Trois années plus tard, dans Touki Bouki, le réalisateur Djibril Diop Mambety se servira d'une métaphore semblable pour mettre en image les amours fougueuses de Mory et Anta sur un rocher qui surplombe la mer. Seulement dans ce film ce sont les rochers qui font l'amour avec les eaux de l'océan. La dernière image du film laisse à penser que Kodou a finalement trouvé son homme en la personne du vendeur de pain dont la réaction envers les enfants chahuteurs est assimilable au fameux "Circulez, il n'y a plus rien à voir". Elle guérira. Le réalisateur, tout au long du film, sème de petites pierres à la manière du Petit Poucet, pour proposer une autre lecture du film. Le film porte la marque du néoréalisme italien dans les éléments mis en place pour les besoins de la narration, comme il renvoie à un style de cinéma japonais.

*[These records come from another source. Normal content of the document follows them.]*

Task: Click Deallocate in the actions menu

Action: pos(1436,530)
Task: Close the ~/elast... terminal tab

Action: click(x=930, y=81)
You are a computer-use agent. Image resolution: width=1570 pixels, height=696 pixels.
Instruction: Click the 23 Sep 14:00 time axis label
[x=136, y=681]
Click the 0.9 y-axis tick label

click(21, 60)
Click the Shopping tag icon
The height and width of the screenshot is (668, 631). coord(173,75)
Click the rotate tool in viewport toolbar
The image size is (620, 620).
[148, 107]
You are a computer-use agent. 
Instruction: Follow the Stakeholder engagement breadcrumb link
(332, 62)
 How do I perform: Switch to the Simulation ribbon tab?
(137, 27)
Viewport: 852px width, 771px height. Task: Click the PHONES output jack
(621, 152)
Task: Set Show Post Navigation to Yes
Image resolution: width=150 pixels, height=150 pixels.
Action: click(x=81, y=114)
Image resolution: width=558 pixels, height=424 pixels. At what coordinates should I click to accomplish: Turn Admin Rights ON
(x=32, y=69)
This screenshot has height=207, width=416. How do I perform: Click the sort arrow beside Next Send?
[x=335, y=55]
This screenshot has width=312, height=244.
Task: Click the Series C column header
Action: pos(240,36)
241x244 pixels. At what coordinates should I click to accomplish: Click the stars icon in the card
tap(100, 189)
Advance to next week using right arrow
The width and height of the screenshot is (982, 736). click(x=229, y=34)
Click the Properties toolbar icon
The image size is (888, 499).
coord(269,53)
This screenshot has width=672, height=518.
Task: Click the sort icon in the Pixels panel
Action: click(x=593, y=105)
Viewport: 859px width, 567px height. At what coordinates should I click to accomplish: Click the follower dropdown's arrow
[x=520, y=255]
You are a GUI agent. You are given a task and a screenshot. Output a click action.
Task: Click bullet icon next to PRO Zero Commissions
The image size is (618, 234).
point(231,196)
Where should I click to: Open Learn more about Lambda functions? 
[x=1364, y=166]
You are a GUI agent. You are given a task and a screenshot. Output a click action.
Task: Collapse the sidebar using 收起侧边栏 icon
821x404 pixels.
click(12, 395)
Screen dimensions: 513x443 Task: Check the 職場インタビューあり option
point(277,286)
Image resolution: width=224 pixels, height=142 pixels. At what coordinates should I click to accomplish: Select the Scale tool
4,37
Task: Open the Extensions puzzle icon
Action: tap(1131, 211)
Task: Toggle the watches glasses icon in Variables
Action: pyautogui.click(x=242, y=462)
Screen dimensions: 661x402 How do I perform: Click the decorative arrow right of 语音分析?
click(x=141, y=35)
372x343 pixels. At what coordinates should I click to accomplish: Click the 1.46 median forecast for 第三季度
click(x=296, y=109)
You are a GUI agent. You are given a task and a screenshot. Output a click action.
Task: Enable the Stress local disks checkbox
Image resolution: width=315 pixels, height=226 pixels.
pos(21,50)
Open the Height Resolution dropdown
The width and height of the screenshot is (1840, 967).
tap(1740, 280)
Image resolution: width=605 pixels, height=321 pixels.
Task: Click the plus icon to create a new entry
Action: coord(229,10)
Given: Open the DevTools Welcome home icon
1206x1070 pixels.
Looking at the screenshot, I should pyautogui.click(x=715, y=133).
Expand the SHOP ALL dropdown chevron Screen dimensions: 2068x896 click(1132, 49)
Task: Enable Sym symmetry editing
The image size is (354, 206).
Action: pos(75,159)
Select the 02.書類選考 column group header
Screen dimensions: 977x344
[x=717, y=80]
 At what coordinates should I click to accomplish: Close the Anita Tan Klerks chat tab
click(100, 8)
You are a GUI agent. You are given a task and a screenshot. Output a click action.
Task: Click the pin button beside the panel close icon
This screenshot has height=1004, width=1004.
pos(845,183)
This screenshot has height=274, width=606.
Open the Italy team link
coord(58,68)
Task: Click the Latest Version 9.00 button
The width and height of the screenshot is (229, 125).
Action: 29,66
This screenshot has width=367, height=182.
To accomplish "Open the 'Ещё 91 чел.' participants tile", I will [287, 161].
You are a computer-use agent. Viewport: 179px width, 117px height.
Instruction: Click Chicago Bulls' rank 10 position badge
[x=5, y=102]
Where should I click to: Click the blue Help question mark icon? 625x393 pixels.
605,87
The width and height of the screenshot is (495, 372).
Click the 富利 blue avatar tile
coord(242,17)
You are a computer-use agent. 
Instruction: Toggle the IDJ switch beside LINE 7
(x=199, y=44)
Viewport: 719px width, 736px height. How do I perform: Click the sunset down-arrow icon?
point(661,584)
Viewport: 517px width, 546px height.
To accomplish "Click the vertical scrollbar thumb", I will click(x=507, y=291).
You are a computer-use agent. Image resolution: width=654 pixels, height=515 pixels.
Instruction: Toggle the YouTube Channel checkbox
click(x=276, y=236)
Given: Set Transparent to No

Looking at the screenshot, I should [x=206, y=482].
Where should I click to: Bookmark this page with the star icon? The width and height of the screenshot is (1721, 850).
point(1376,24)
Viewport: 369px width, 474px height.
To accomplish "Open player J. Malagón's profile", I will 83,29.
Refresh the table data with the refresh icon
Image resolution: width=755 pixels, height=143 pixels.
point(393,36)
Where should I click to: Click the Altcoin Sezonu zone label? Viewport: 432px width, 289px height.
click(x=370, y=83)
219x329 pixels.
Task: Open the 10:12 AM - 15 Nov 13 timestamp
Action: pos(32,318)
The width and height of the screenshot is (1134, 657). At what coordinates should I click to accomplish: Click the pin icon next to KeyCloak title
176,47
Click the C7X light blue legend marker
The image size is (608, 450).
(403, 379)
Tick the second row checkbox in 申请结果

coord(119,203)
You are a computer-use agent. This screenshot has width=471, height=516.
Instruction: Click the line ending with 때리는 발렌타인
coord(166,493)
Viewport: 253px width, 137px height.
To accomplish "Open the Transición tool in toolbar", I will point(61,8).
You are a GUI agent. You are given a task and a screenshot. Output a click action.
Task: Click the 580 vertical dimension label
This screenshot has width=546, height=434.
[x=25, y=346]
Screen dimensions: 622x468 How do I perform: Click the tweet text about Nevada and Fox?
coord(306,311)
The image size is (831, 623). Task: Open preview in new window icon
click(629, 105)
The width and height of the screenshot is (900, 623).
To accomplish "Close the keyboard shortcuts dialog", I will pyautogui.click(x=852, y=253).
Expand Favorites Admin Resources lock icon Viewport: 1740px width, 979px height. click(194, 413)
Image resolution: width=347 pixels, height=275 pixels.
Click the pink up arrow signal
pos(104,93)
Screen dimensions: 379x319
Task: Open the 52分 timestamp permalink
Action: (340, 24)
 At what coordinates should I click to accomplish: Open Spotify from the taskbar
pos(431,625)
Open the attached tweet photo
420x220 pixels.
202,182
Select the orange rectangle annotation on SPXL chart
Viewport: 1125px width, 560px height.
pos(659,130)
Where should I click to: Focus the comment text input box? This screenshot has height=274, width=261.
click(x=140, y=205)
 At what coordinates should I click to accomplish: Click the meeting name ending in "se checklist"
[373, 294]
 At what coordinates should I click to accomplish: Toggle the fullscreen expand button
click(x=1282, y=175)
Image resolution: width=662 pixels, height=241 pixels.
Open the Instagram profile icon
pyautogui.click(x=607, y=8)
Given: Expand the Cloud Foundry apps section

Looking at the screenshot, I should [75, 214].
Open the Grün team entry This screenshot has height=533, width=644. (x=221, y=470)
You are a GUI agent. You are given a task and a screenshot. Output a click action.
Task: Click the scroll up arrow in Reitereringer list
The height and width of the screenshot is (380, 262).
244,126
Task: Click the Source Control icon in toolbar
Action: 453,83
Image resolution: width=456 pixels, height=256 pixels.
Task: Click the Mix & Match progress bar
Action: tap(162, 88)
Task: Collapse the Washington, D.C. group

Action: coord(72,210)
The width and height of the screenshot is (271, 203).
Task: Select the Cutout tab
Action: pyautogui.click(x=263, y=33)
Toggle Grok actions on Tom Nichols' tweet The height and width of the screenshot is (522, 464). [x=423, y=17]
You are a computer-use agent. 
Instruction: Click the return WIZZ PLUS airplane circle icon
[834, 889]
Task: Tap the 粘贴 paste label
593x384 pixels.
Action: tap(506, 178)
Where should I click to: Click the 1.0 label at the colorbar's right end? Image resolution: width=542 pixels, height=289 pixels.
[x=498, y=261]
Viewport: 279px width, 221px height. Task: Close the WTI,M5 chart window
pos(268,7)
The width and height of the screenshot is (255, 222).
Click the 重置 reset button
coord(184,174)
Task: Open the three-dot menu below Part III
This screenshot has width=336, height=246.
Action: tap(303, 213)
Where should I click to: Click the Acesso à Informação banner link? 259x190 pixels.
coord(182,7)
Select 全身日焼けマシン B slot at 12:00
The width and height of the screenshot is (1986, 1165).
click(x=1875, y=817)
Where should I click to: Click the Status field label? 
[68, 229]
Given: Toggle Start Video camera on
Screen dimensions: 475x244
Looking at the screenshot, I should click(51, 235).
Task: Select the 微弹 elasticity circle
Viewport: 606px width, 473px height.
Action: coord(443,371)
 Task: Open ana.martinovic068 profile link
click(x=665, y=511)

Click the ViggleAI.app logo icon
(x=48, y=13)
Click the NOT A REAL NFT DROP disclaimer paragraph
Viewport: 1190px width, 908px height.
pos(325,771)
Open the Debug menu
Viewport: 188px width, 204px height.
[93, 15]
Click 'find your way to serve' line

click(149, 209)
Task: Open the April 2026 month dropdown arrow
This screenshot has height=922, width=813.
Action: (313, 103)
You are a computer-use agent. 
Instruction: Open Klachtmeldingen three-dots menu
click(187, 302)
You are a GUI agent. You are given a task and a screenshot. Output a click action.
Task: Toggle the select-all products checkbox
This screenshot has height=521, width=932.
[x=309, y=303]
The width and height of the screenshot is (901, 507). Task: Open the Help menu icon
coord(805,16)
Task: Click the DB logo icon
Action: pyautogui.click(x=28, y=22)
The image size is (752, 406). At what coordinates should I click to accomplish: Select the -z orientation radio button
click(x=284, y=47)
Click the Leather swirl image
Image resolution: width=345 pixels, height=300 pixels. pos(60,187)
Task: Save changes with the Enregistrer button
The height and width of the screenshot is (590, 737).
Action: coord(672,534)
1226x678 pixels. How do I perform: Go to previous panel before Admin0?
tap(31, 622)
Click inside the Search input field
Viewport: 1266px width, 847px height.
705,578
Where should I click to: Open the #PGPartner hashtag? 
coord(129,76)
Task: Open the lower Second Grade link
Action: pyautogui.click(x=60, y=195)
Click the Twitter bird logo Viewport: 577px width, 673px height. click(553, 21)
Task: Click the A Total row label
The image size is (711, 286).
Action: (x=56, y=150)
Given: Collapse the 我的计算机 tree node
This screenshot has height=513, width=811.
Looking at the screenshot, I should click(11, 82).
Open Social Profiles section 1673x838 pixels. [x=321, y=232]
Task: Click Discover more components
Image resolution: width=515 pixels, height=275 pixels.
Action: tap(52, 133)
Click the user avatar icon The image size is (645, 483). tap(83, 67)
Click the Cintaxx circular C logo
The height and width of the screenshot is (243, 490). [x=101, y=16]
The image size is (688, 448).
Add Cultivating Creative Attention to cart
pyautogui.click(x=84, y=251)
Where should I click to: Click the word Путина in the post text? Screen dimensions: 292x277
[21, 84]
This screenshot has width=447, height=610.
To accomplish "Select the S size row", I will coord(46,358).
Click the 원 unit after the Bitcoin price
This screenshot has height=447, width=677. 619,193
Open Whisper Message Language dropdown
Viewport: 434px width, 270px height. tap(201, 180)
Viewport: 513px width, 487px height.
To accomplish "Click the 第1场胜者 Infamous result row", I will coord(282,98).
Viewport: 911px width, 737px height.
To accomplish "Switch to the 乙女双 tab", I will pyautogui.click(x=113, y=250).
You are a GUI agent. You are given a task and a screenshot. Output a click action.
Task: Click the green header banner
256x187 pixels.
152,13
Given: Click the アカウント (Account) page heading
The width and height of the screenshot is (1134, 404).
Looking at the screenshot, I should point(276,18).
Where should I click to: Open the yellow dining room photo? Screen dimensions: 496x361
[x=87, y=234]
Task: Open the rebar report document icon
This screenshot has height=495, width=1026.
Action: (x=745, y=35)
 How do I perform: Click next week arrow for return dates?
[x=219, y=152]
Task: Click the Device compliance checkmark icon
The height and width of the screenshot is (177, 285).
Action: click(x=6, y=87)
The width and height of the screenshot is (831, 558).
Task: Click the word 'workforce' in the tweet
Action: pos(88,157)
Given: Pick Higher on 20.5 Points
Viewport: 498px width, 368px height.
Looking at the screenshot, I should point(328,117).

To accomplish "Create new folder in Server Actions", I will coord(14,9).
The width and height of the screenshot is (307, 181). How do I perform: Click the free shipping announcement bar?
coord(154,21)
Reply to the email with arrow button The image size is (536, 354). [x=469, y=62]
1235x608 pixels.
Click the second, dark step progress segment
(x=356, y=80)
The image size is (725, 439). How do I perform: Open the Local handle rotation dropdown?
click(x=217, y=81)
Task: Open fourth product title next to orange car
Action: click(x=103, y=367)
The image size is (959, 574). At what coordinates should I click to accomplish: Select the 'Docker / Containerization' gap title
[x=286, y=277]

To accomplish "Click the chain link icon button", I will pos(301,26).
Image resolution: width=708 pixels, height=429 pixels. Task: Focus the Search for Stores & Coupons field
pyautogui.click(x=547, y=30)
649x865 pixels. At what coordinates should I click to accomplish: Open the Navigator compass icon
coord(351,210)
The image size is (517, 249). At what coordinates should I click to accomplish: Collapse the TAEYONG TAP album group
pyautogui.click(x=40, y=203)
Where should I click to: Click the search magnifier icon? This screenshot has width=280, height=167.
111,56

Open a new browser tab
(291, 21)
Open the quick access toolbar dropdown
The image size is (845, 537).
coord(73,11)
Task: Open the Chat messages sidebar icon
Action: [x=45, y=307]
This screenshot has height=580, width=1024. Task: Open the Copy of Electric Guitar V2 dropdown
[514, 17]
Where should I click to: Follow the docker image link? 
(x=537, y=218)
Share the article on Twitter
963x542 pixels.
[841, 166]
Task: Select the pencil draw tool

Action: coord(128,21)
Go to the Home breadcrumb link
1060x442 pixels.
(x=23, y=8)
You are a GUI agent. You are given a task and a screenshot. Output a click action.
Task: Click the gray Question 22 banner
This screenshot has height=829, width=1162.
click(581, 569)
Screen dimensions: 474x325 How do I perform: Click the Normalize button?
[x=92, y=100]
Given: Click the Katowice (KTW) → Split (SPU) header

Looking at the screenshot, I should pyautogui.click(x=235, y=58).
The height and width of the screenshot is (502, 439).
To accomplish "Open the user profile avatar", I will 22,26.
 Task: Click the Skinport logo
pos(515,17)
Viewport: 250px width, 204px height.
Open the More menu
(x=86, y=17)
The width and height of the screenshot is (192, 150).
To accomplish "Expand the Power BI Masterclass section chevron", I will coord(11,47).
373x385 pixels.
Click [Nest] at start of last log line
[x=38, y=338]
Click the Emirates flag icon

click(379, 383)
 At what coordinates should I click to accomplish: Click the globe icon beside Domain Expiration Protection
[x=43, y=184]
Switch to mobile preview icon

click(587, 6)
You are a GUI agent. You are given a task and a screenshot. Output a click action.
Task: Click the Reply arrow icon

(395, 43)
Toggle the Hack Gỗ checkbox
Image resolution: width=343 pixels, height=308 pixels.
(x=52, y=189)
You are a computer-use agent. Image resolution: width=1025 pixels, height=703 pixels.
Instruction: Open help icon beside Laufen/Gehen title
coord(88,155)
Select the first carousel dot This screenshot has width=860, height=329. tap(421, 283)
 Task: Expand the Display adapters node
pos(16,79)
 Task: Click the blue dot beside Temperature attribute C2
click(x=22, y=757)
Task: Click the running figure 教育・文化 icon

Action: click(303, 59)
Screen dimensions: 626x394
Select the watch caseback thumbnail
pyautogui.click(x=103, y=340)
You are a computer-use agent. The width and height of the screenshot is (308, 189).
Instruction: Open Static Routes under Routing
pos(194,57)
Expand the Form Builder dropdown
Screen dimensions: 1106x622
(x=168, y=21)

Le réalisateur Ababacar Samb Makharam faisait partie des talents prometteurs du cinéma sénégalais qu'il alimentait en films et en réflexion. Il a été secrétaire général de la Fédération Panafricaine des Cinéastes (Fepaci) de 1972 à 1976 et s'était posé comme défenseur des cinémas d'Afrique dans toute leur spécificité à savoir un cinéma "réveilleur du peuple" à l'image de l'intellectuel de Frantz Fanon dans Les Damnés de la terre. En réalisant ce premier long métrage, Ababacar Samb Makharam avait en ligne de mire les différentes phases par lesquelles passe l'intellectuel africain telles que décrites par Frantz Fanon à savoir l'acceptation de l'acculturation, le retour à la culture originelle et enfin le dépassement de ces deux pôles. Ses trois films qui font date dans l'histoire du cinéma sont autant de clin d'œil à Fanon.